>>>

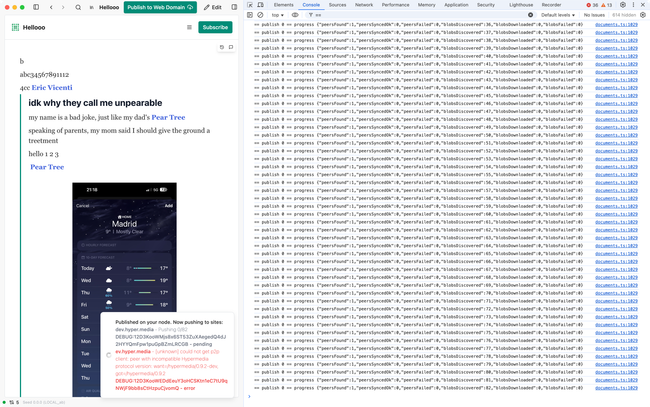
Task: Open DevTools settings gear icon
Action: 624,5
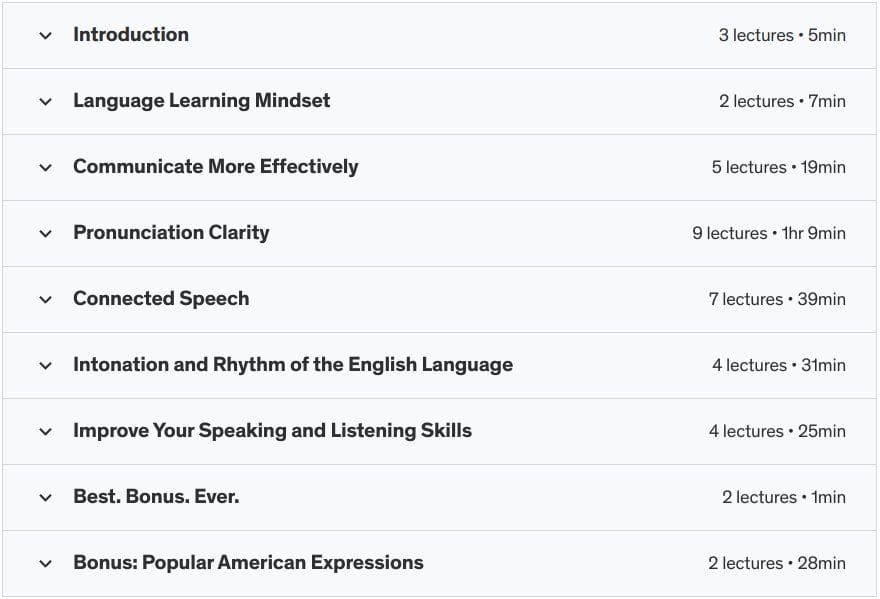Click the Connected Speech section title
Viewport: 880px width, 599px height.
pyautogui.click(x=161, y=299)
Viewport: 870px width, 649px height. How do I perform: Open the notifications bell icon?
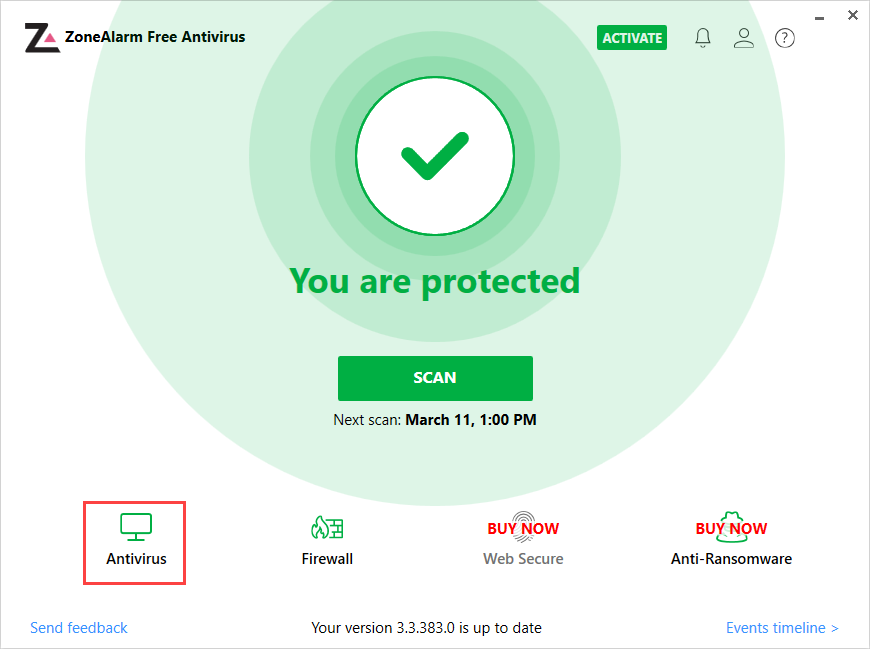point(702,38)
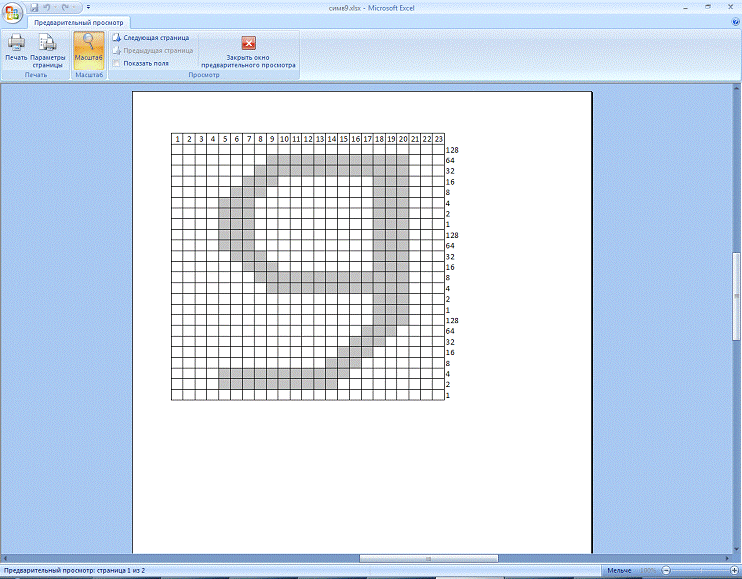Toggle the Масштаб magnifier zoom button

[89, 46]
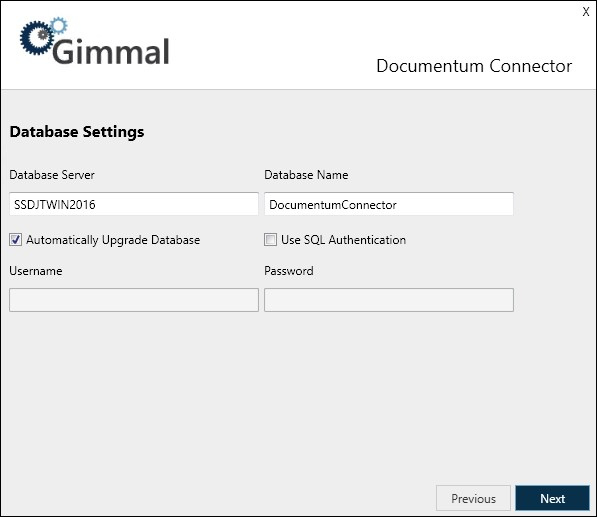Go to the Next installer step
Viewport: 597px width, 517px height.
pyautogui.click(x=552, y=498)
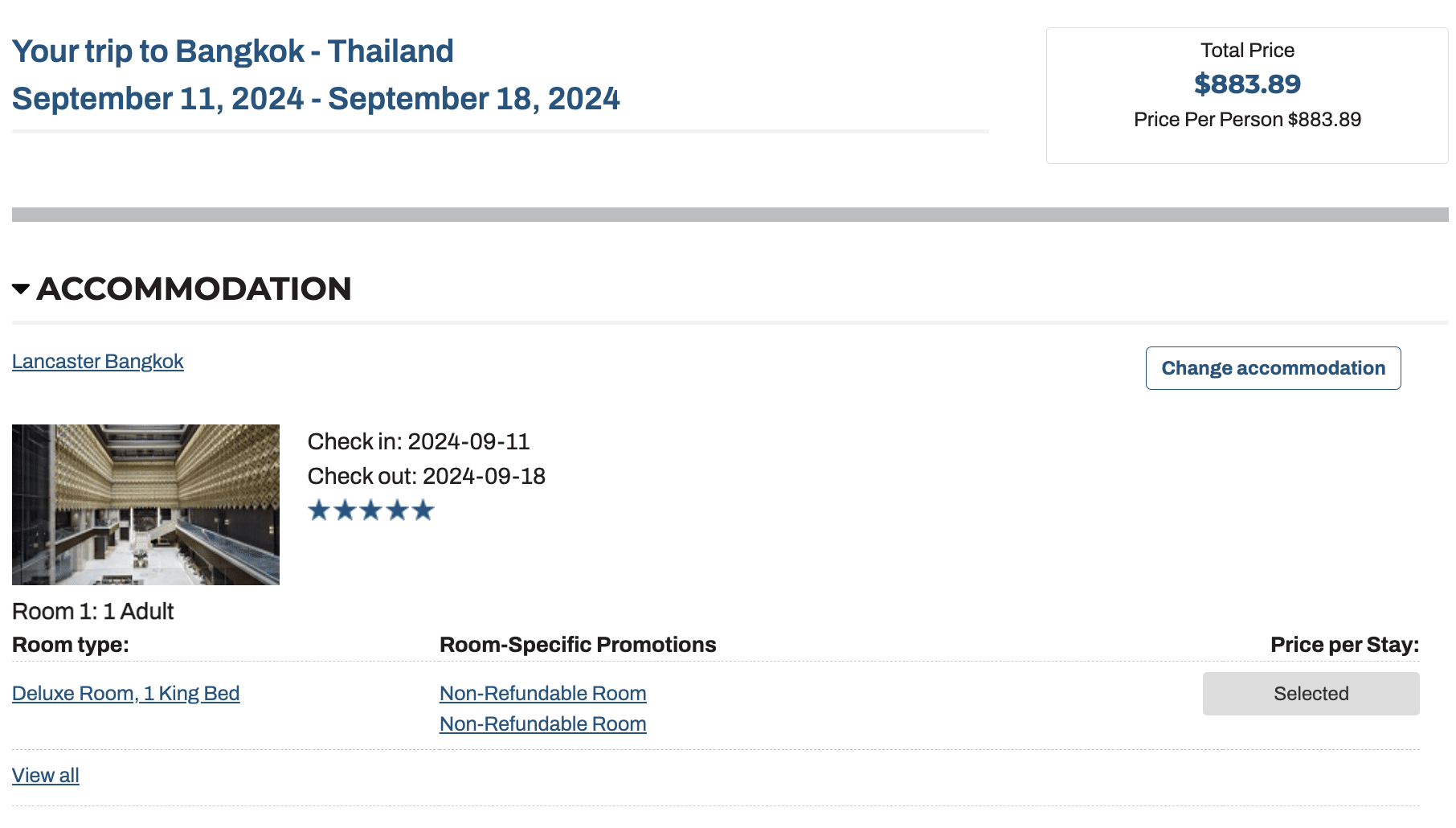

<<<

▸ WHAT YOU SHOULD DO
Find the line that has "Viewport: 870px width, 649px" in the listing, then retype it and each later line up to the last, exactly. Leave pictures out.

▸ WRITTEN REPLY
Viewport: 870px width, 649px height. How do I perform: Open the notifications bell icon?
point(702,38)
Toggle the Масштаб magnifier zoom button

[89, 46]
Go to the Next installer step
Viewport: 597px width, 517px height.
pyautogui.click(x=552, y=498)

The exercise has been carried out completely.